You want the facts? Go to the Internet Movie Database.

Letters

A Dern Correction, Bush Thievery, Beaver Dam, Langa on iWon, Three from Grobstein

The remark attributed to Daniel Dern last week about Rob Lowe and the House (not senate seat) to which his character is, apparently, about to be appointed, was made by his significant other, Bobbi Fox.

Speaking of Mr. Dern, he also found this overlooked pre-election gem: The re-election of Jim Crow: How Jeb Bush's team is trying to steal Florida again, by Greg Palast, which appeared in Southern Exposure on October 29, 2002.

According to at least two urban legend sites, the very funny beaver dam correspondence is real, although most web sites tweak it a bit to make it funnier, and the background indicates that, just maybe, the human contributed to the beaver dam in question.

If you're not reading the LangaList newsletter you should be.
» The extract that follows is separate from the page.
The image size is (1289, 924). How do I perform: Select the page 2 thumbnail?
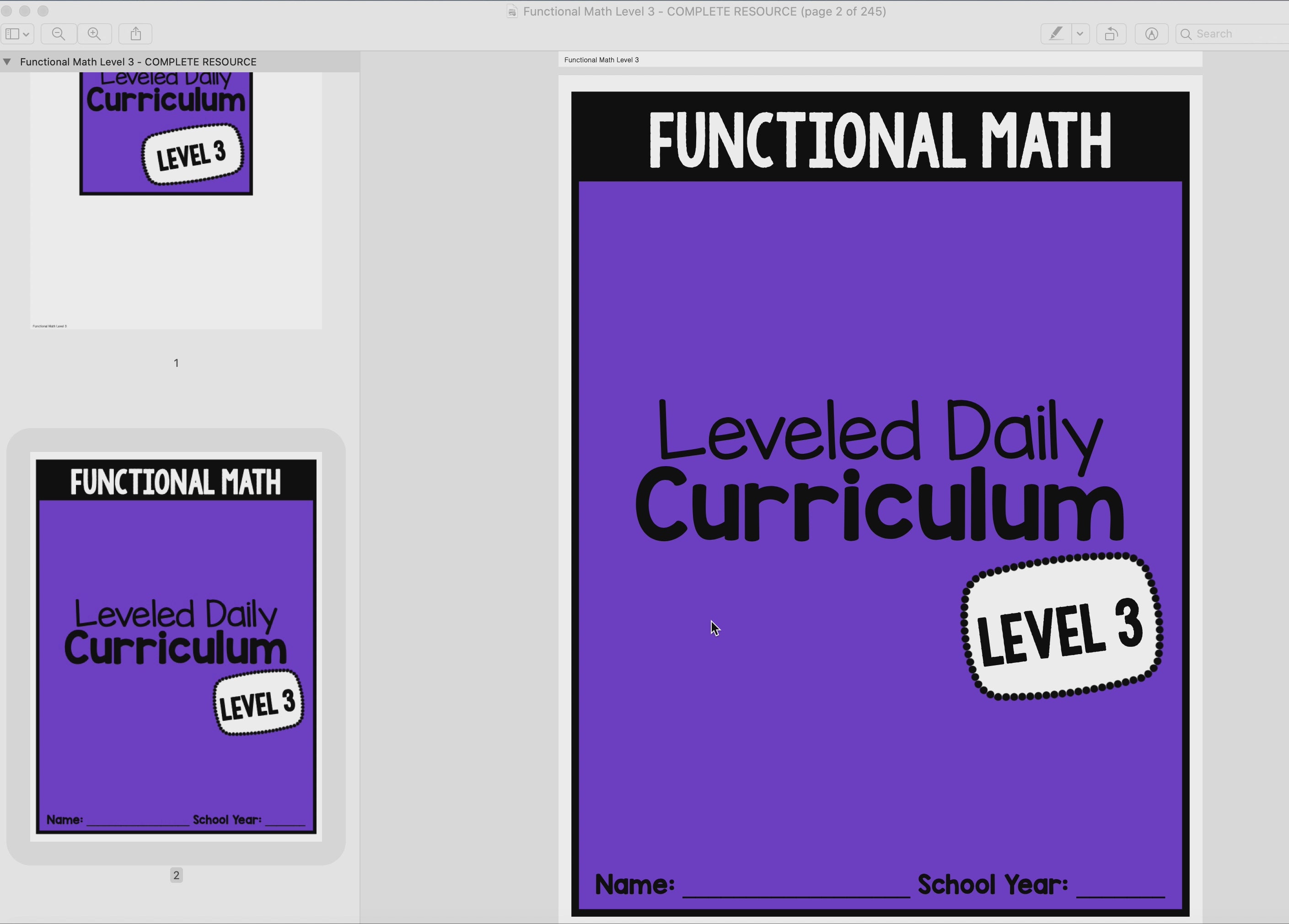176,648
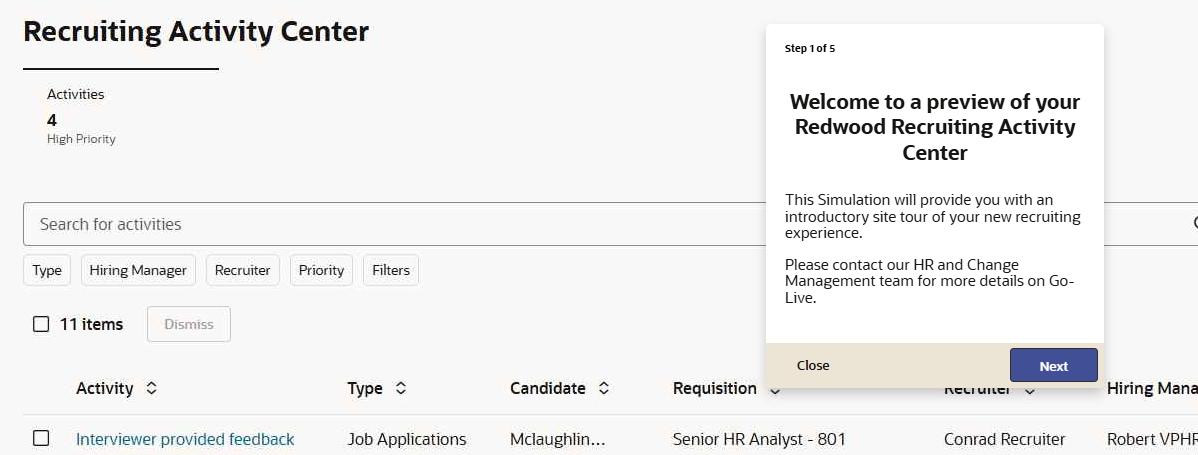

Then you'd know astounding things like the fact that iWon plants a Trojan Horse program on your PC if you load its messaging software; one that renames itself and moves itself if you try to delete it! Gerry Boyd told Fred Langa about Software at iWon Web Site Tracks Users Even After Removal.

Daniel Grobstein has two offerings this week: from the New York Times (pre-election commentary from Paul Krugman, and Tiptoeing to Defeat, post-election criticism of Democratic party whimpiness by Bob Herbert) was well as a Washington Post story on special forces troops.